11.1. Considerations in Choosing Good Names

< Free Open Study >

You can't give a variable a name the way you give a dog a name because it's cute or it has a good sound. Unlike the dog and its name, which are different entities, a variable and a variable's name are essentially the same thing. Consequently, the goodness or badness of a variable is largely determined by its name. Choose variable names with care.

Here's an example of code that uses bad variable names:

Java Example of Poor Variable Names

x = x - xx; xxx = fido + SalesTax( fido ); x = x + LateFee( x1, x ) + xxx; x = x + Interest( x1, x );

What's happening in this piece of code? What do x1, xx, and xxx mean? What does fido mean? Suppose someone told you that the code computed a total customer bill based on an outstanding balance and a new set of purchases. Which variable would you use to print the customer's bill for just the new set of purchases?
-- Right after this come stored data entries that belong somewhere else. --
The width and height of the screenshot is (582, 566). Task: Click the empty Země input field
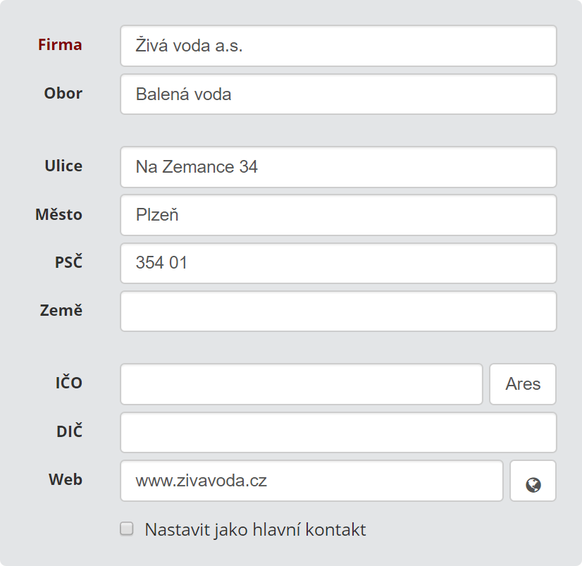pos(338,312)
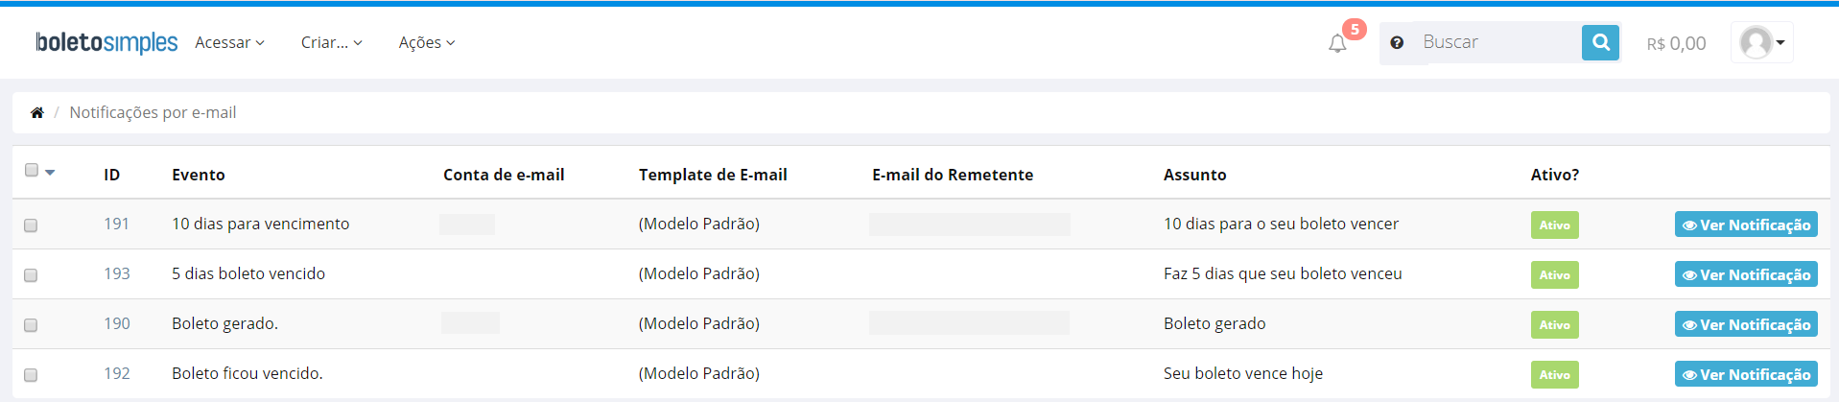The height and width of the screenshot is (402, 1839).
Task: Click the help question mark icon
Action: 1397,43
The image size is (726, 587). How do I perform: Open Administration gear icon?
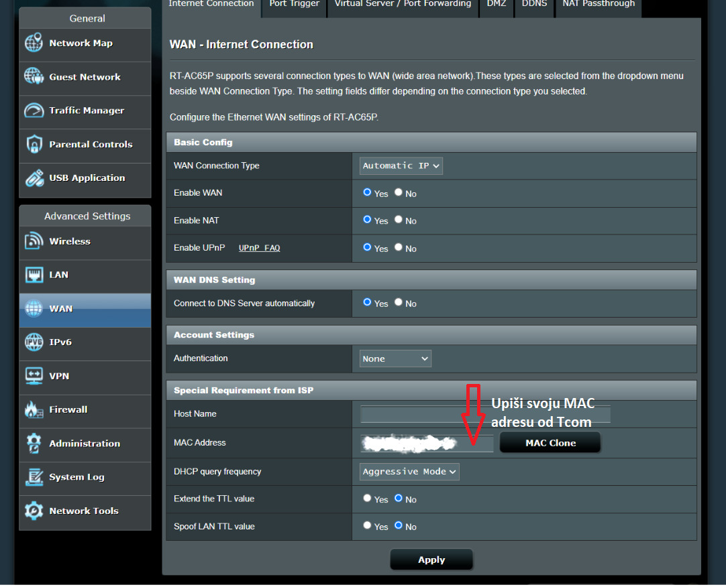click(x=34, y=444)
Here's a version of the same code that makes these questions easier to answer:

Java Example of Good Variable Names

balance = balance - lastPayment; monthlyTotal = newPurchases + SalesTax( newPurchases ); balance = balance + LateFee( customerID, balance ) + monthlyTotal; balance = balance + Interest( customerID, balance );

In view of the contrast between these two pieces of code, a good variable name is readable, memorable, and appropriate. You can use several general rules of thumb to achieve these goals.

The Most Important Naming Consideration

The most important consideration in naming a variable is that the name fully and accurately describe the entity the variable represents. An effective technique for coming up with a good name is to state in words what the variable represents. Often that statement itself is the best variable name. It's easy to read because it doesn't contain cryptic abbreviations, and it's unambiguous. Because it's a full description of the entity, it won't be confused with something else. And it's easy to remember because the name is similar to the concept.
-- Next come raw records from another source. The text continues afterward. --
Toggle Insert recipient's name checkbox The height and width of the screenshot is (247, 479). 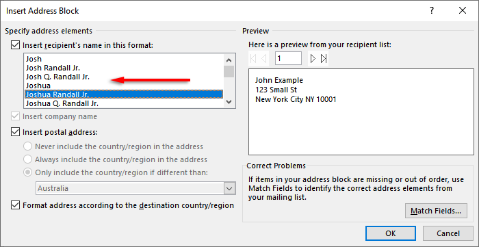coord(14,45)
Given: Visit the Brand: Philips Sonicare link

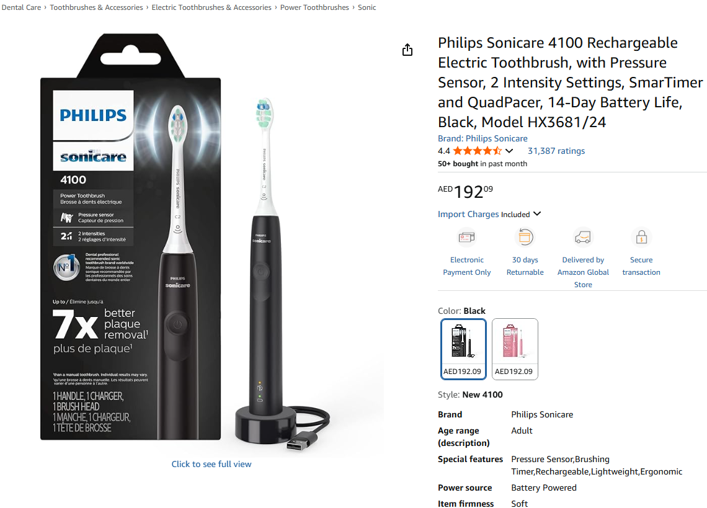Looking at the screenshot, I should click(x=482, y=138).

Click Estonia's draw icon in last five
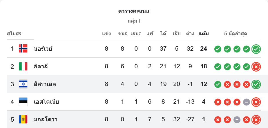pyautogui.click(x=246, y=102)
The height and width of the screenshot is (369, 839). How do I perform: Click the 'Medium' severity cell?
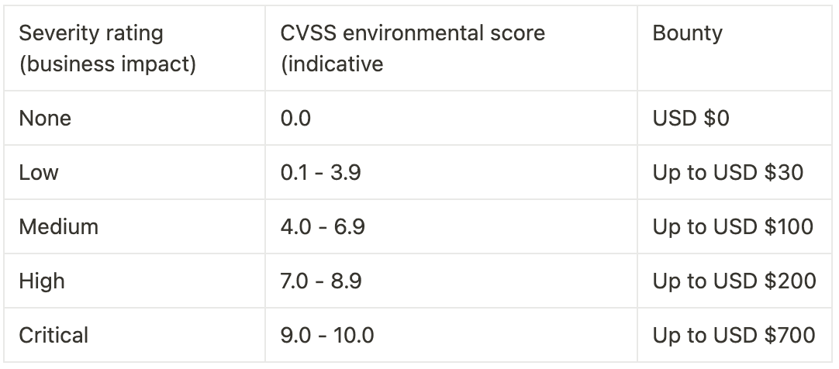point(59,226)
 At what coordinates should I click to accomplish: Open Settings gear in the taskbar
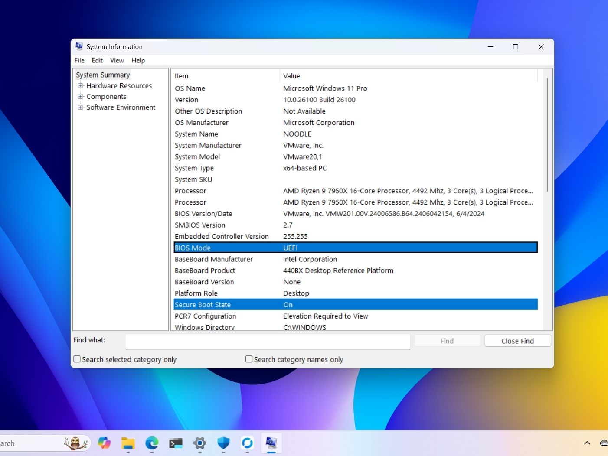point(199,443)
For a variable that represents the number of people on the U.S. Olympic team, you would create the name numberOfPeopleOnTheUsOlympicTeam. A variable that represents the number of seats in a stadium would be numberOfSeatsInTheStadium. A variable that represents the maximum number of points scored by a country's team in any modern Olympics would be maximumNumberOfPointsInModernOlympics. A variable that contains the current interest rate is better named rate or interestRate than r or x. You get the idea.

Note two characteristics of these names. First, they're easy to decipher. In fact, they don't need to be deciphered at all because you can simply read them. But second, some of the names are long too long to be practical. I'll get to the question of variable-name length shortly.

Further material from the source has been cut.